You can blame this on Dina, the General Manager of my gyms. She sent me a link to a freakonomics podcast on productivity. We can all find ways in our work life to be more productive.
- How can I be more productive in the marketing of the gym?
- How can I be more productive in the managing of the staff?
- How can I be more productive in the gym?
According to Charles Duhigg and his band of productivity freaks, there are eight key tools or skills needed to be more productive.
- Motivation- We trigger self-motivation by making choices that make us feel in control. The act of asserting ourselves and taking control helps trigger the parts of our neurology where self-motivation resides
- Focus- We train ourselves how to pay attention to the right things and ignore distractions by building mental models, which means that we essentially narrate to ourselves what’s going on as it goes on around us.
- Goal Setting- Everyone actually needs two different kinds of goals. You need a stretch goal, which is like this big ambition, but then you have to pair that with a specific plan on how to get started tomorrow morning.
- Decision making.- People who make the best decisions tend to think probabilistically. They envision multiple, often contradictory, futures and then try and figure out which one is more likely to occur.
- Innovation.- The most creative environments are ones that allow people to take clichés and mix them together in new ways. And the people who are best at this are known as innovation brokers. They’re people who have their feet in many different worlds and, as a result, they know which ideas can click together in a novel combination.
- Absorbing data.- Sometimes the best way to learn is to make information harder to absorb. This is known in psychology as “disfluency.” The harder we have to work to understand an idea or to process a piece of data, the stickier it becomes in our brain.
- Managing others.-The best managers put responsibility for solving a problem with the person who’s closest to that problem, because that’s how you tap into everyone’s unique expertise.
- Teams.-Who is on a team matters much, much less than how a team interacts.
Of all of these I find self motivation the most intriguing. In many ways, the foundation of motivation is what’s known as the “locus of control” in psychology. Everyone either has an internal locus of control, which means that they believe that they control their own fate or an external locus of control, which means that they think things just happen to them and they’re powerless.
We’ve all met people who are one way or the other; we’ve met the people who sort of believe, “If I decide to climb that mountain, I can do anything.” And others who complain all the time, “You know, I wanted to get a better job, but my boss is mean to me, and I’m never lucky, and it doesn’t work out.” What’s interesting is that the influences of internal versus external locus of control are kind of surprising. For instance, there’s been experiments that show that when teachers tell kids that they’re really smart, that they did well on a test because they must be really smart — that actually triggers our external locus of control because most people don’t believe that they have any influence over how smart they are. It’s either something you’re born with or it’s not. Whereas when teachers tell kids, “You did great on this exam, you must have worked really hard” — that reinforces an internal locus of control because we all know, “I choose how hard I work.” What they’ve found is that self-motivation and motivation in general seems to rely on believing like we’re in control.
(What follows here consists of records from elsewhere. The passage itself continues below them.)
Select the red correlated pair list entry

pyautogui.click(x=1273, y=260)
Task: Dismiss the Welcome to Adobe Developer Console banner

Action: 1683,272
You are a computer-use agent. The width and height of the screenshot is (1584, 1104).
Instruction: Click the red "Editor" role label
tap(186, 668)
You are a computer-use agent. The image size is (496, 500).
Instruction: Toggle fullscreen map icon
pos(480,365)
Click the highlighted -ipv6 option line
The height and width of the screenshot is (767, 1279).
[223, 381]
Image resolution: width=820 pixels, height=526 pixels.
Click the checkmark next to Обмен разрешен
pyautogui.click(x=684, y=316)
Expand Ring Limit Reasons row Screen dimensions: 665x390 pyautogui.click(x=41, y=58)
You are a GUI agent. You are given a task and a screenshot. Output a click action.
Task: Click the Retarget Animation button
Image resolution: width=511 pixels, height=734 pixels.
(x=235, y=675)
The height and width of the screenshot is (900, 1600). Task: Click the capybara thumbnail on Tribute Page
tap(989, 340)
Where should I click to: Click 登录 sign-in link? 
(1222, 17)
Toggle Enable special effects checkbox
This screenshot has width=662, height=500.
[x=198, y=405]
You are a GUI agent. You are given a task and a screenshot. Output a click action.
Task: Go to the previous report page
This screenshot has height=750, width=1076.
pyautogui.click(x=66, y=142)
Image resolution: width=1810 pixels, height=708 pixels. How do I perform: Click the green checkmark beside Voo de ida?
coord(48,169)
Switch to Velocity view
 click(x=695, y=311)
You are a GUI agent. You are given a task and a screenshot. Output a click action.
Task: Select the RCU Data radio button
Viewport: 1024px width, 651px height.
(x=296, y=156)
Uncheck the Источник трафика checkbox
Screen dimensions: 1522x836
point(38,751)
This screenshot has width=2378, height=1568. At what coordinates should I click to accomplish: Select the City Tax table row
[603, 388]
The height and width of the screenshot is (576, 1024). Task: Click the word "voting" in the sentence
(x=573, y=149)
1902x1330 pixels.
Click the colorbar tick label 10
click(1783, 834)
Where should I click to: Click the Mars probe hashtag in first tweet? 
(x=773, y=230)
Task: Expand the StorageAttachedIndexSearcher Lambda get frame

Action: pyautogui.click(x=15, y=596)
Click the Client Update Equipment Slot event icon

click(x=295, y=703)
Alison Arnold has a mantra that I remember making the kids repeat:
“IF IT IS TO BE- IT’S UP TO ME”
We have asked the gymnasts to believe that they are in control of their destiny- BUT DO WE BELIEVE WE THAT WE ARE IN CONTROL OF OUR GYMNASTICS DESTINY?
In too many gyms (mine included) I hear excuses on why things can’t get done. Everyone blames the next guy or the situation. The first step of success is taking responsibility. It is on shirts we wear.
“WE MAKE CORRECTIONS NOT EXCUSES”
It’s time to stop making excuses about why you can’t get things done. Get a plan AND GET THINGS DONE!